Her husband Gautam is more circumspect. “I knew she was the right choice. The show’s about the lives of women in different parts of the world who symbolise luxury, in order to find out how countries perceive luxury. Aradhana is interested in style, she sports fashion not for the brands or statements she might be making but because she enjoys it.”
For local celebrity spotters, Gautam and Aradhana may not have instant recall value, but they both perhaps represent that elusive construct that outsiders would attempt to term ‘new’ India…a global outlook (Gautam is the former President of the Wharton Alumni Association of India, an alumnus of the business school that boasts corporate royalty of the likes of Anil Ambani, Keshub Mahindra, the younger Godrej’s. He held the post for seven years), successful (we’ll get to that), young…and yet consciously understated.
“The television team from France mentioned that many there still view luxury in India as that pertaining only to maharajas and palaces,” Aradhana explains. “This would break that perception.” Her work as a stylist brings her celebrity clientele, but she is hesitant to provide names. She doesn’t attend fashion weeks, but, as is customary for special clients, is offered private showings from favoured couture houses when she travels abroad. So the French TV show, focusing on high fashion and lifestyle, and hosted by Emannuel Chain (touted as one of France’s biggest names in television journalism) has undertaken to profile Aradhana along with names like fashion czar John Galliano and French countess Sandrine de Montmort.

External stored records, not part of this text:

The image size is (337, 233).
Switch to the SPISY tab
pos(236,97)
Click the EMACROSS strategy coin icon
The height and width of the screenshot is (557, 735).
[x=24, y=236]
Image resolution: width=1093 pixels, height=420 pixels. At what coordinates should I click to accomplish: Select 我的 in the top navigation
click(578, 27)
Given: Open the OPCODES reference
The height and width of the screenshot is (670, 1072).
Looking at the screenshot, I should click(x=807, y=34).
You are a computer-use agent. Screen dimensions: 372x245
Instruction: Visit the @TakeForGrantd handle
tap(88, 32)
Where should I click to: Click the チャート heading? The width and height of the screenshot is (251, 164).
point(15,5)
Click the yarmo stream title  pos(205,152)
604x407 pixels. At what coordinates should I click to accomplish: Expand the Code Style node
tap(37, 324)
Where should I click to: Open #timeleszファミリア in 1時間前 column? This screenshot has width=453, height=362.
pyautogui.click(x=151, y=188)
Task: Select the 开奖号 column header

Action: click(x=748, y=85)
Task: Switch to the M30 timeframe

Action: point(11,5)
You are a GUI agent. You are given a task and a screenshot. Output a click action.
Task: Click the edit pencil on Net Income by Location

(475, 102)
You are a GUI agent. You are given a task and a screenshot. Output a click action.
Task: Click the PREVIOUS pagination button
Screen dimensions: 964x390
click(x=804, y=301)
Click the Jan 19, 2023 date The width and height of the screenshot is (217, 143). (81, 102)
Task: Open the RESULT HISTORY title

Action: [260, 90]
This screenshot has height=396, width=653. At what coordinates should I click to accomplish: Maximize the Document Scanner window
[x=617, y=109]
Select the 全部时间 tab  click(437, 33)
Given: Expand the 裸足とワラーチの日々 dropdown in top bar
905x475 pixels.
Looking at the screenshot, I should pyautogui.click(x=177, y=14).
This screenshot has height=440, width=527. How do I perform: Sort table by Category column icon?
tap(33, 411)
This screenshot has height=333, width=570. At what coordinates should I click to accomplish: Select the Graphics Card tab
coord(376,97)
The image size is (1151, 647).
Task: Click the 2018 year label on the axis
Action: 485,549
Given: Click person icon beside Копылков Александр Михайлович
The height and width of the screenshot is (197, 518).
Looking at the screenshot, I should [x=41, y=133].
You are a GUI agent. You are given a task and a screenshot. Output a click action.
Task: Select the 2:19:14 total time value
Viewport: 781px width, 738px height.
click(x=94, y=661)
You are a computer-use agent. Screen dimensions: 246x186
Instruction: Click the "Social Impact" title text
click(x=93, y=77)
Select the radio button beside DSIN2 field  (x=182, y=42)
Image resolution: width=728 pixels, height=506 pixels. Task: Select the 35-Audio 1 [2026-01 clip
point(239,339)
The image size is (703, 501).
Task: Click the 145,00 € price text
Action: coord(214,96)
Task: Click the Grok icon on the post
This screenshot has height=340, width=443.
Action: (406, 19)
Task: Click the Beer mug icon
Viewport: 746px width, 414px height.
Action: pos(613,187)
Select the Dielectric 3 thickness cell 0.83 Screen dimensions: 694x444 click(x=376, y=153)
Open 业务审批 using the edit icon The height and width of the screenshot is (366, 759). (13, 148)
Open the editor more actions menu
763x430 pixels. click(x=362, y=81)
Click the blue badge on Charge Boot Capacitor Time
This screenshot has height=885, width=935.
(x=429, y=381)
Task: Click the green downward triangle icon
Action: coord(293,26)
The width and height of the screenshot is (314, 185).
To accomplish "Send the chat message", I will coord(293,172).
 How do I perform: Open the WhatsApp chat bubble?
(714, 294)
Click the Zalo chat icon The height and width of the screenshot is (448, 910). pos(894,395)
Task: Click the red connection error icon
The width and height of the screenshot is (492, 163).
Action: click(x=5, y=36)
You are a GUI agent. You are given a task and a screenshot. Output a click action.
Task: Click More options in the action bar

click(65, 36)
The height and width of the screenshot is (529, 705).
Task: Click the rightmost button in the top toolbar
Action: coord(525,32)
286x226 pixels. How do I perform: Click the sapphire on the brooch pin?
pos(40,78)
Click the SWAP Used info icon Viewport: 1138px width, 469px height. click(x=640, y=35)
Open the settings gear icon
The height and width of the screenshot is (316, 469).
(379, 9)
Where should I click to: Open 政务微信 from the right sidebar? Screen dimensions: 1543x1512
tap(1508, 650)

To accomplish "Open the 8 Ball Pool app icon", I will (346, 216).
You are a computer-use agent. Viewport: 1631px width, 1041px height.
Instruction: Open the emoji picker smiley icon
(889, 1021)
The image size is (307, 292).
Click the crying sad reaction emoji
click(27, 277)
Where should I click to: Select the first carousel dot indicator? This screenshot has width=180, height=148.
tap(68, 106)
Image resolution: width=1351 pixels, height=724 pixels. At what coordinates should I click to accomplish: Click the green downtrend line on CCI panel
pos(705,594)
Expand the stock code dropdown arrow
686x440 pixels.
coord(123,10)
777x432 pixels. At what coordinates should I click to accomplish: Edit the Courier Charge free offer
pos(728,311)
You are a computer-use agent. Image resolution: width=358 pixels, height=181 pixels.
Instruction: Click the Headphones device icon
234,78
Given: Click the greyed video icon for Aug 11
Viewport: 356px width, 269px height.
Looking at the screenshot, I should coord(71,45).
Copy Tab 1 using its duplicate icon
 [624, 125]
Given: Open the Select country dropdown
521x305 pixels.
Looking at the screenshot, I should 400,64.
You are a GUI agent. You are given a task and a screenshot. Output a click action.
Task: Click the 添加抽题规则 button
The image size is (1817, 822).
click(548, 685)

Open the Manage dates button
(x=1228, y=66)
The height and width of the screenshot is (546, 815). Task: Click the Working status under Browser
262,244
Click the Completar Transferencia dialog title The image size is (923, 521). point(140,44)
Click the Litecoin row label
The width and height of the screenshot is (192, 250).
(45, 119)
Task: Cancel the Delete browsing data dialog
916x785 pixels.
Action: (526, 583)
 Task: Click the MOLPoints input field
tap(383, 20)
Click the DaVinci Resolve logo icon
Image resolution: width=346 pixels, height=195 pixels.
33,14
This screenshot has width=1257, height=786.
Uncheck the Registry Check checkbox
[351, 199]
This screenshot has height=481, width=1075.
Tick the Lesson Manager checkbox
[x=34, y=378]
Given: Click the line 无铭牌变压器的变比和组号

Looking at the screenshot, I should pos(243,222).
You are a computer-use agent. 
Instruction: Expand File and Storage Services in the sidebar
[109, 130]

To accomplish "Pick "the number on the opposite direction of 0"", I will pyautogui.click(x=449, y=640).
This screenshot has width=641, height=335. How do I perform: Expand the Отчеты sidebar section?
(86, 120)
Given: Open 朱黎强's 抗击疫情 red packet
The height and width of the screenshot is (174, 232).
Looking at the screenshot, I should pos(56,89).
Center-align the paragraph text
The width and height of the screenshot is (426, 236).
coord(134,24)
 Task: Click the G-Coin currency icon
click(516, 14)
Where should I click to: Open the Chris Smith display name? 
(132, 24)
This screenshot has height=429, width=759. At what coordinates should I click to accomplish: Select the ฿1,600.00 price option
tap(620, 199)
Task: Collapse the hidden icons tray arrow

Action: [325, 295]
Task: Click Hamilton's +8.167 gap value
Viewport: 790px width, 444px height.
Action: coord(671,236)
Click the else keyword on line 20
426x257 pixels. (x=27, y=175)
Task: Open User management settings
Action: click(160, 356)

Gautam may not follow fashion quite as closely as his wife, but the financial world could well be called his oyster — he is the man who created, owns and manages the Skindia GDR index, the third most widely displayed Indian stock market index. “Except for Dow Jones, most other major global indexes now seem to be following the variations in index creation methodology that I introduced in 1994,” he says. And he is choosing to build on initial success: “In August 2009 I applied for a provisional patent for a new index methodology I’ve created, which will provide an alternate methodology for global index creation. Because markets have changed. These days investors do not only invest where they live, they invest globally. Indexes have not kept pace. My new index tracks investor groups as opposed to tracking geographical markets.” He may be the emerging wunderkind in the financial ambit but that does not mean his wife’s interests are not his. “I do follow fashion,” he smiles “I like clothes by Hugo Boss.” Then cheekily, looking at his wife, “It is ‘Boss’, isn’t it?!”